**Task item:**
Take the entries below and reproduce them word for word.

**Data supplied:**

______

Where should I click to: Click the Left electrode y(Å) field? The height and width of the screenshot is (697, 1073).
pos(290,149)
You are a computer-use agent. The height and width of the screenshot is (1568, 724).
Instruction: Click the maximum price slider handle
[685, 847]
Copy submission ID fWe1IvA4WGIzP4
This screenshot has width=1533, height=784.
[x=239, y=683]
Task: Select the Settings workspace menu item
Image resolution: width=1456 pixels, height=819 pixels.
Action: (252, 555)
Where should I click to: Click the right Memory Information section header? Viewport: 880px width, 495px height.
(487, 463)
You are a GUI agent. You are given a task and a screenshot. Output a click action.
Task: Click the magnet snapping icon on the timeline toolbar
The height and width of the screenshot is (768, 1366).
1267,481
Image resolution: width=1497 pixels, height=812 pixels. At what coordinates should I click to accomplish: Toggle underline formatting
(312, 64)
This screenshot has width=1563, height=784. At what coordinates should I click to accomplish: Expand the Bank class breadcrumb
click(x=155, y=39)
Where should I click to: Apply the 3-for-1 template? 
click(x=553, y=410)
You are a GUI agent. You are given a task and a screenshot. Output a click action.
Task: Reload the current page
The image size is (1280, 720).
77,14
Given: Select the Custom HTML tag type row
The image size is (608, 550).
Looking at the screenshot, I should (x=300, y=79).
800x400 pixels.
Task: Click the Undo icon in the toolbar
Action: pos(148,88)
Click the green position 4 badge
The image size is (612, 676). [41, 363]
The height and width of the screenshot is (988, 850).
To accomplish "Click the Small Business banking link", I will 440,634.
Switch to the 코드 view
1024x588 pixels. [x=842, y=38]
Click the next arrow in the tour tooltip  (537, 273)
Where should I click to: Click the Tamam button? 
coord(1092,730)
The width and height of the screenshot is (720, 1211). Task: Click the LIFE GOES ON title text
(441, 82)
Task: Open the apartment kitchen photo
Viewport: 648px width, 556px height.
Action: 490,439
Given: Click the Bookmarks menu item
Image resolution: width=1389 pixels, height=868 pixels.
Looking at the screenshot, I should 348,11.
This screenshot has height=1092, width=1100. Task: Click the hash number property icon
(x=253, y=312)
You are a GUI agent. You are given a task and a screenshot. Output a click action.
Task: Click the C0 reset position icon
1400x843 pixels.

______

**Solution to this exercise:**
Where should I click to: Click the Left electrode y(Å) field? The height and width of the screenshot is (697, 1073).
pos(290,149)
You are a computer-use agent. The height and width of the screenshot is (1568, 724).
Instruction: Click the maximum price slider handle
[685, 847]
Copy submission ID fWe1IvA4WGIzP4
This screenshot has width=1533, height=784.
[x=239, y=683]
Task: Select the Settings workspace menu item
Image resolution: width=1456 pixels, height=819 pixels.
Action: (252, 555)
Where should I click to: Click the right Memory Information section header? Viewport: 880px width, 495px height.
(487, 463)
You are a GUI agent. You are given a task and a screenshot. Output a click action.
Task: Click the magnet snapping icon on the timeline toolbar
The height and width of the screenshot is (768, 1366).
1267,481
Image resolution: width=1497 pixels, height=812 pixels. At what coordinates should I click to accomplish: Toggle underline formatting
(312, 64)
This screenshot has width=1563, height=784. At what coordinates should I click to accomplish: Expand the Bank class breadcrumb
click(x=155, y=39)
Where should I click to: Apply the 3-for-1 template? 
click(x=553, y=410)
You are a GUI agent. You are given a task and a screenshot. Output a click action.
Task: Reload the current page
The image size is (1280, 720).
77,14
Given: Select the Custom HTML tag type row
The image size is (608, 550).
Looking at the screenshot, I should (x=300, y=79).
800x400 pixels.
Task: Click the Undo icon in the toolbar
Action: pos(148,88)
Click the green position 4 badge
The image size is (612, 676). [41, 363]
The height and width of the screenshot is (988, 850).
To accomplish "Click the Small Business banking link", I will 440,634.
Switch to the 코드 view
1024x588 pixels. [x=842, y=38]
Click the next arrow in the tour tooltip  (537, 273)
Where should I click to: Click the Tamam button? 
coord(1092,730)
The width and height of the screenshot is (720, 1211). Task: Click the LIFE GOES ON title text
(441, 82)
Task: Open the apartment kitchen photo
Viewport: 648px width, 556px height.
Action: 490,439
Given: Click the Bookmarks menu item
Image resolution: width=1389 pixels, height=868 pixels.
Looking at the screenshot, I should 348,11.
This screenshot has height=1092, width=1100. Task: Click the hash number property icon
(x=253, y=312)
You are a GUI agent. You are given a task and a screenshot. Output a click action.
Task: Click the C0 reset position icon
1400x843 pixels.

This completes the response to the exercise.